— start RECORDS FOR THE TASK —

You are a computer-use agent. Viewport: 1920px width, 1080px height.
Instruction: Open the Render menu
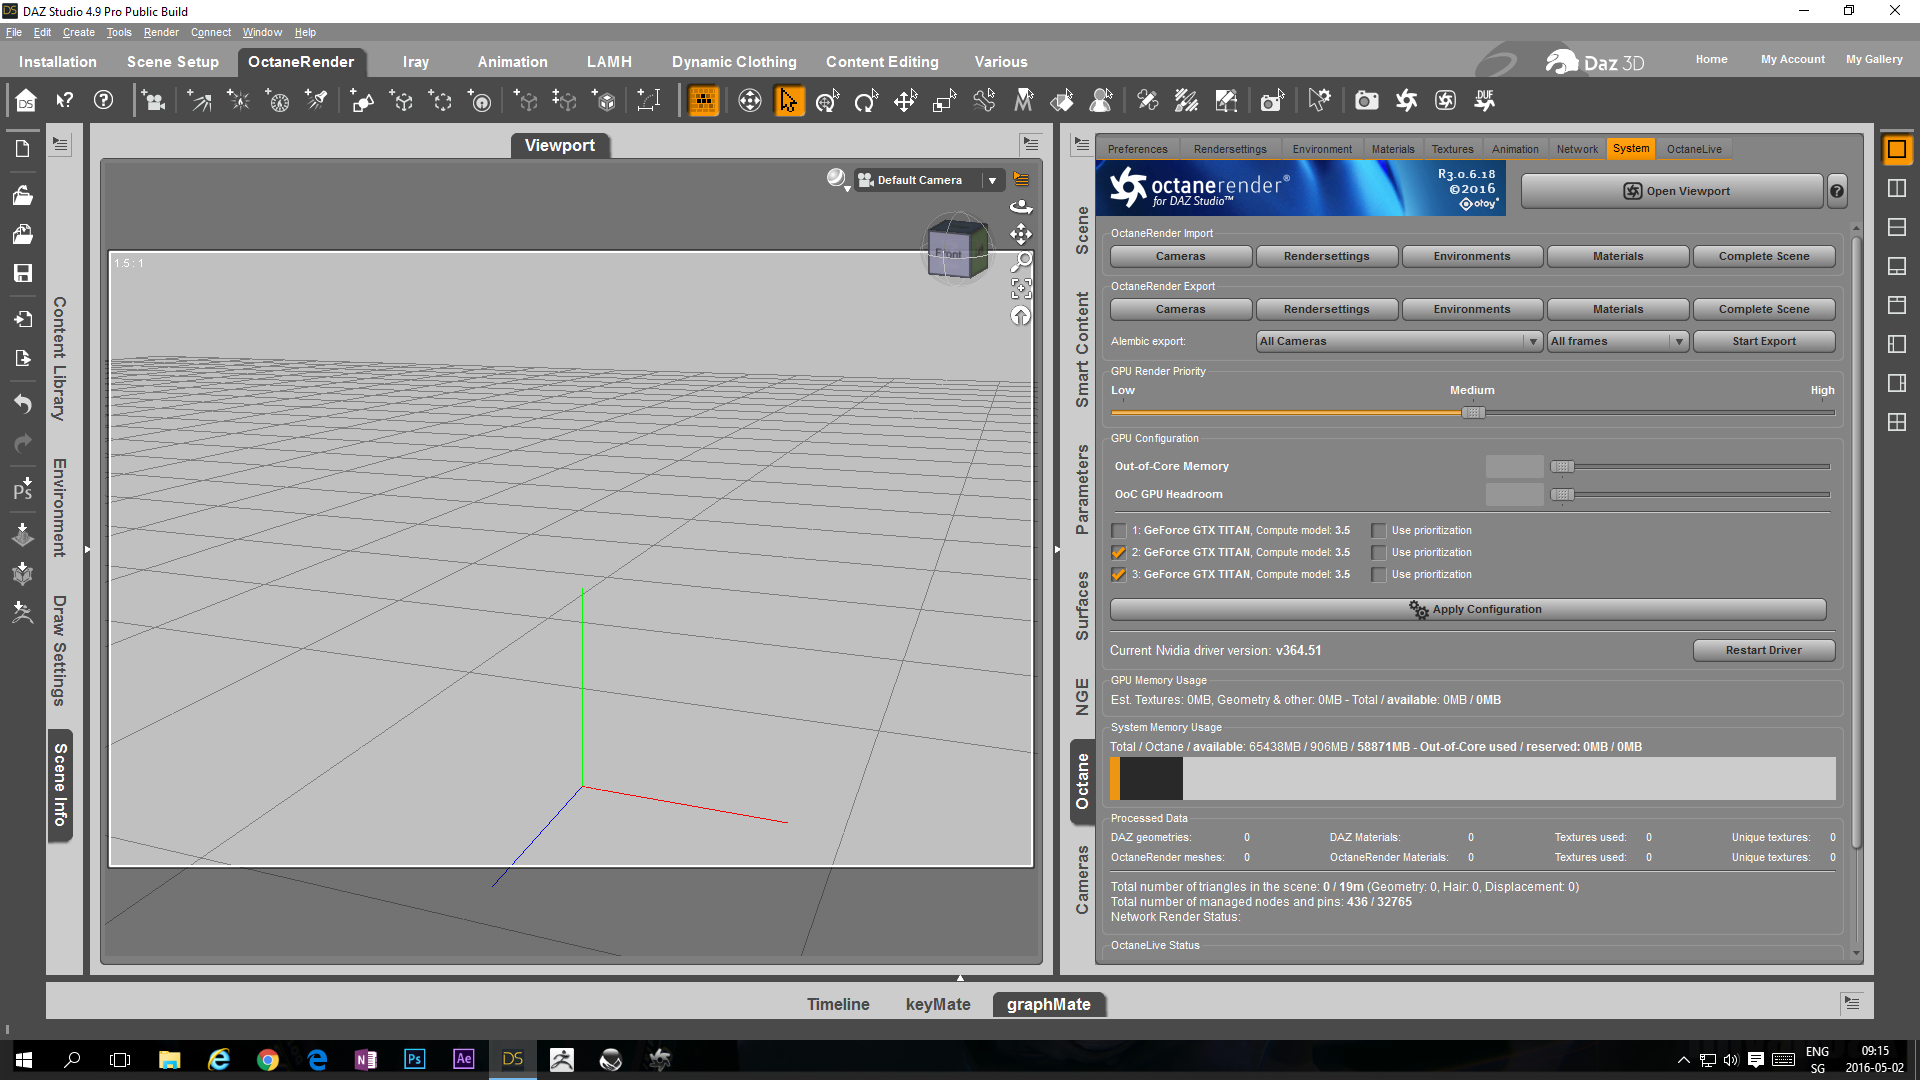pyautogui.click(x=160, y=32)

— end RECORDS FOR THE TASK —
— start RECORDS FOR THE TASK —

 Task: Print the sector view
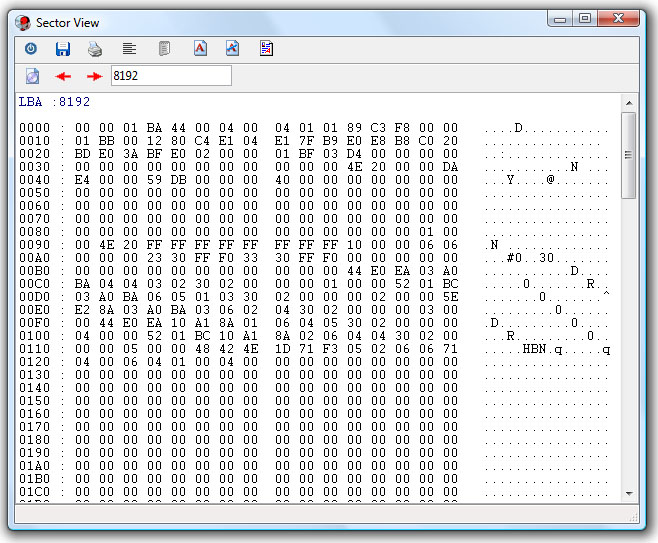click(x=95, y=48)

— end RECORDS FOR THE TASK —
— start RECORDS FOR THE TASK —

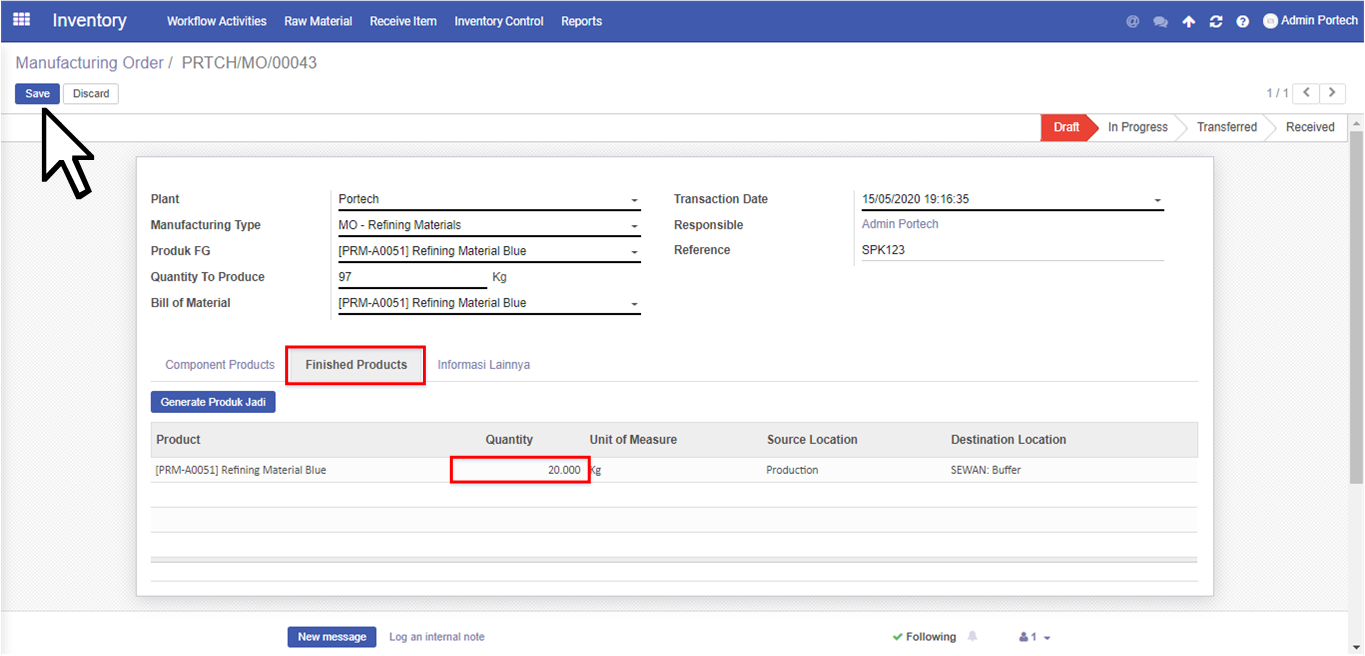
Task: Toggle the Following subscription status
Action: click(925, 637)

— end RECORDS FOR THE TASK —

● **THE EXERCISE**: Return the stretch of the records from the line containing "You are a computer-use" through the line containing "pyautogui.click(x=160, y=32)", both lines included, copying each line without change. Leave the pictures out of the answer.

● **RESULT FOR THIS EXERCISE**:
You are a computer-use agent. Viewport: 1920px width, 1080px height.
Instruction: Open the Render menu
pyautogui.click(x=160, y=32)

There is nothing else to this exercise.